AI prompted to choose the best ~15 token idea, under 220 total.

in n=6 for multiple images (which are billed as though they were separately performed, no cache discount, no input benefit), we can also see the visual frequency of “the pattern” symptom that arises from the same input and API call in different degrees in images.

Prompt and one alternate chosen of six

You are competing in an art contest. You have themes with minimal descriptions as options you can choose from. You must select the most promising description from those below.
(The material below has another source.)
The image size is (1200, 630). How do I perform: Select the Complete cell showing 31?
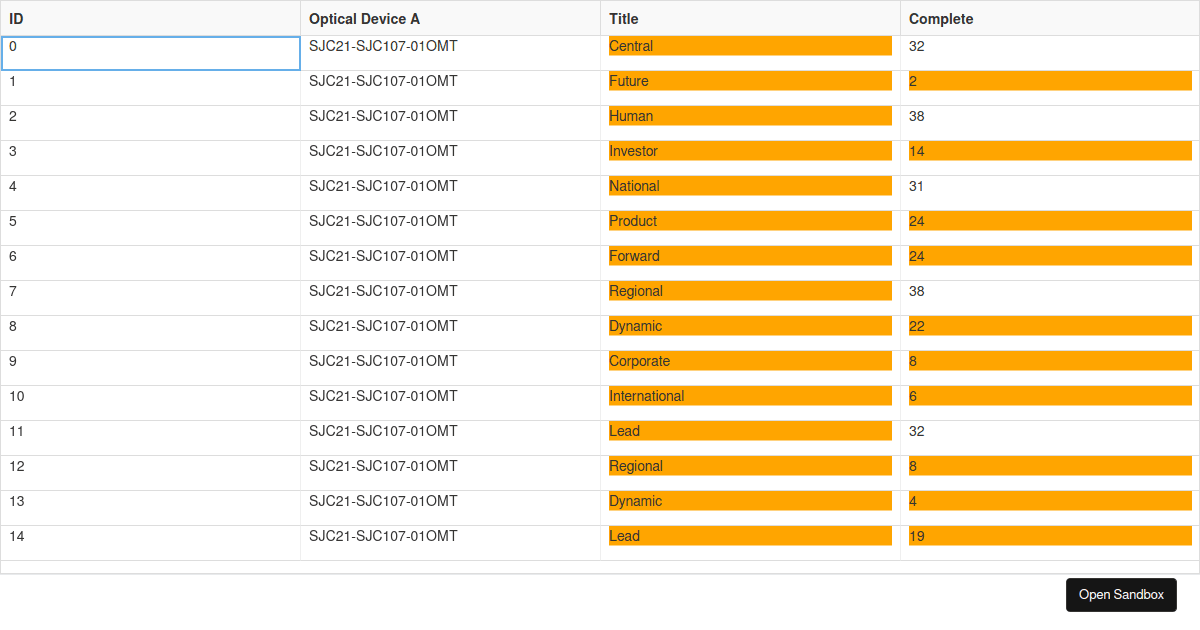[x=1049, y=187]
The resulting image shall be dazzling and beyond the expectations of judges, so consider the composition of these possible candidates and go forward with robust and fulfilling presentation of the best idea you want to make as a hyper-realism image.


Massive canyon city carved into red cliffs, bridges, waterfalls, sunset

Venice carnival on another planet, floating masks, purple canals, twin suns

Dreamlike rainforest temple, colossal flowers, hummingbirds, hidden golden staircase

Shipwreck cathedral on the ocean floor, sunbeams, sharks, pearl altar

Glass desert with mirrored dunes, lone rider, enormous fractured moon

Castle above the clouds, dragon shadows, dawn trumpets, waterfalls falling into sky

Ancient observatory atop a colossal tortoise, constellations reflected in lake

Moonlit samurai duel in cherry blossom blizzard, giant koi spirits

In my experience, it seems to occur more often in highly stylized fantasy images.